前回紹介した「図解 人材マネジメント」でも紹介されていたリクルートの創業メンバーの一人である大沢氏の本が紹介されていたので聞いてみることにした。
そういえばリクルートの創業者である江副氏は東大の教育学部心理学科出身であったことを思い出した。
リクルートが優秀な人材を輩出し続けるのは、心理学に基づいた人事の仕組みを構築することができることも大きな要因の一つなんだと思う。
そのリクルートの創業メンバーの一人である大沢氏の代表的な著書のようなので人材マネジメントに関する学びを深めるとともに、心理学についても今後勉強してみたいと考え、この本を聞くことにした。
あらすじ・目次
オーディブルでのあらすじ
――私の考える心理学的経営とは、いわば経営リアリズムであって、まず、人間を人間としてあるがままにとらえるという現実認識が出発点なのである。――(序章より)
人間をあるがままにとらえる「個性化」と「活性化」のマネジメントとは。
江副浩正氏のもと、リクルートで30年にわたり組織における人間の「感情」や「個性」を深く追求した著者の、実務と研究に基づく全く新しい経営論。
1993年に刊行された本書は今なお、「人材経営」の原点として求める声が多い。
目次
- 序章:心理学的経営とは
- 第一章:モティベーション・マネジメント
- 第二章:小集団と人間関係
- 第三章:組織の活性化
- 第四章:リーダーシップと管理能力
- 第五章:適性と人事
- 第六章:個性化を求めて
- あとがき
要約
要点は以下の4つである。
人間は合理的な判断だけできるものでなく、様々な欲望を抱えており、感情の狭間で揺れ動き、非合理的な判断をすることもある。

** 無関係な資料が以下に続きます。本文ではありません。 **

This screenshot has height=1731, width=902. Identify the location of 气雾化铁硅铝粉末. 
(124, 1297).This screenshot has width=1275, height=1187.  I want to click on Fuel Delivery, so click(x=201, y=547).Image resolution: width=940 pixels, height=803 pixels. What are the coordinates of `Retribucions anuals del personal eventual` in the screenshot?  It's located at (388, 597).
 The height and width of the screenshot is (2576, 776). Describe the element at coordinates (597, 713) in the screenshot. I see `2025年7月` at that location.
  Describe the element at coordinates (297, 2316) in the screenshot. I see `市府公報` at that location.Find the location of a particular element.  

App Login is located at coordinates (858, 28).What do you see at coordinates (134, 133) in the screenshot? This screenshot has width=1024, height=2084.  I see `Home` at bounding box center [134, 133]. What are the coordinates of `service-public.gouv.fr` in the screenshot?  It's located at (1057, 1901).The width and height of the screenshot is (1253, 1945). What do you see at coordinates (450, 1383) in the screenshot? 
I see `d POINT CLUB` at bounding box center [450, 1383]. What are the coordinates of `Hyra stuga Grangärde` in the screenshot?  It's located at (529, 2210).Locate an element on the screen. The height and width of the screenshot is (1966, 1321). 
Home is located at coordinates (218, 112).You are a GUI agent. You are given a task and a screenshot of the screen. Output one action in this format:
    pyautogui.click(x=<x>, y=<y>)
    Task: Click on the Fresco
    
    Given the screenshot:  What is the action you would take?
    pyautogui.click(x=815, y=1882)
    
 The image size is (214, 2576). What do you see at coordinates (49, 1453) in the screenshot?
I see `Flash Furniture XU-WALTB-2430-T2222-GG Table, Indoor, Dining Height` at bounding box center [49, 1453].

心理学的経営は「個」に焦点をあて、人間の現実をありのままに受け入れ、「感情が行動に重大な影響を及ぼすことがある」としている。
仕事へのモチベーションは給与や条件面といった外的報酬だけでは維持できず、達成感や他者からの承認の実感によって高まるとしている。
人々を仕事に対して強くモチベートさせる要因は、給料や条件面ではなく、仕事そのものや仕事の過程といった、人間的要素に深く関わっている。
小集団の運営はイノベイティブな組織風土を醸成するカギとなる。
個々人のパーソナリティーを知ることは、多様な人材の確保やチームビルディングに役立つ。
心理学的経営とは?
企業経営において、タテマエとホンネ、合理的なシステムに対する非合理的な人間の行動、そして表のマネジメントと裏のマネジメントといった対比が存在する中で、
心理学的経営は人間をありのまま理解し受け入れることを重視している。
官僚組織は効率的なシステムを追求するが、人間の本質は感情や情緒に根ざしており、これらを無視することはできない。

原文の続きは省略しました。